The Lagos State Government is currently prosecuting 1,204 cases in various courts across the state, says the Attorney General and Commissioner for Justice, Mr. Ade Ipaye.
Speaking at the monthly interaction with newsmen in Lagos, southwest Nigeria, Ipaye disclosed that there are 327 petitions before the ministry as at January, 2013.
He added that the government has established a system whereby the office of the Attorney General must be notified of all persons remanded in custody while the Department of Public Prosecution’s, DPP’s advise was being awaited.
“This is a way of promoting the fairness of our criminal justice system. This will enable us prioritise their cases as against those defendants who have been granted bail. This will further ensure that people are not locked up for a long period of time awaiting criminal prosecution,” he stated.
Ipaye said in January, 2013, the legal advisory unit in the DPP’s office received 40 case files from the police and had issued 65 pieces of legal advise.
“In December 2012, we received 57 files and treated 97. This means that the unit can now cope with its monthly inflow as well as consistently reduce the backlog of files that it had in 2012.
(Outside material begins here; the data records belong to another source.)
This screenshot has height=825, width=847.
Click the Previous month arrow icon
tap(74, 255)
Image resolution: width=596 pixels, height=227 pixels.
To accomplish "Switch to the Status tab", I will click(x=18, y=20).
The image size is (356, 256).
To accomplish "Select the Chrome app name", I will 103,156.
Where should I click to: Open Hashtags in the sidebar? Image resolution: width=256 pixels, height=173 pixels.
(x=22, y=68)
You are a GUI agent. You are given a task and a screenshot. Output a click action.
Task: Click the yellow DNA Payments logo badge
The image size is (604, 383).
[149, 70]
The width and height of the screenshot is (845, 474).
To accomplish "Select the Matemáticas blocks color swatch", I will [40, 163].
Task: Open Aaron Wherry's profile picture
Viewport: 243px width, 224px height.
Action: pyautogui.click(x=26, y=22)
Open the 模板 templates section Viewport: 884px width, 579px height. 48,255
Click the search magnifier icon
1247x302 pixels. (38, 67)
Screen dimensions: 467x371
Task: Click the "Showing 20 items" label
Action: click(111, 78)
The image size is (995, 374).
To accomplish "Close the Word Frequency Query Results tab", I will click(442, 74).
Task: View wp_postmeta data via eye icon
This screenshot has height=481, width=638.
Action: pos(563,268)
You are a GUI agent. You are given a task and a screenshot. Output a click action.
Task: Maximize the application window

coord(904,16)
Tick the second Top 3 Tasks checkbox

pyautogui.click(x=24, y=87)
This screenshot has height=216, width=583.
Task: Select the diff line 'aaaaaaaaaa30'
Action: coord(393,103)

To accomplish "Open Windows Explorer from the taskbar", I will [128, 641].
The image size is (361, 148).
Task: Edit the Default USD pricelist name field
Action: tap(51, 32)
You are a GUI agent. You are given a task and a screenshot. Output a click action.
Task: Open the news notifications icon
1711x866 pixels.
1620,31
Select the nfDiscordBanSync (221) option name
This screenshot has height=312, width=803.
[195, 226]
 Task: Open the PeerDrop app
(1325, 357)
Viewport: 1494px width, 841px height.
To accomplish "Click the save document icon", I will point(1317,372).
“It also indicates that we will soon meet our target of ensuring that legal advice is issued within 30 days of receiving a complete report of investigation into any case,” he added.
The Attorney General stated that residents of the state could be assured that the government would continue to provide assistance to the law enforcement agencies to ensure that crimes in the state were reduced to the barest minimum.
He said government was committed to ensuring that law abiding citizens continued to live and work in a safe and secured environment.
He added that the state government was mindful of the need to create a safe and conducive atmosphere for productive activity, hence the close attention being given to environmental offences like refuse dumping, street trading and begging, among others.
“People who are in Lagos with legitimate accommodation and business or other engagements have nothing to fear, but we shall continue to round up and prosecute others who are out on illegitimate activities.
“I wish to mention the fact that abandoned vehicles and properties create a safe haven for criminals and criminal activities. Government can no longer tolerate this,” he added.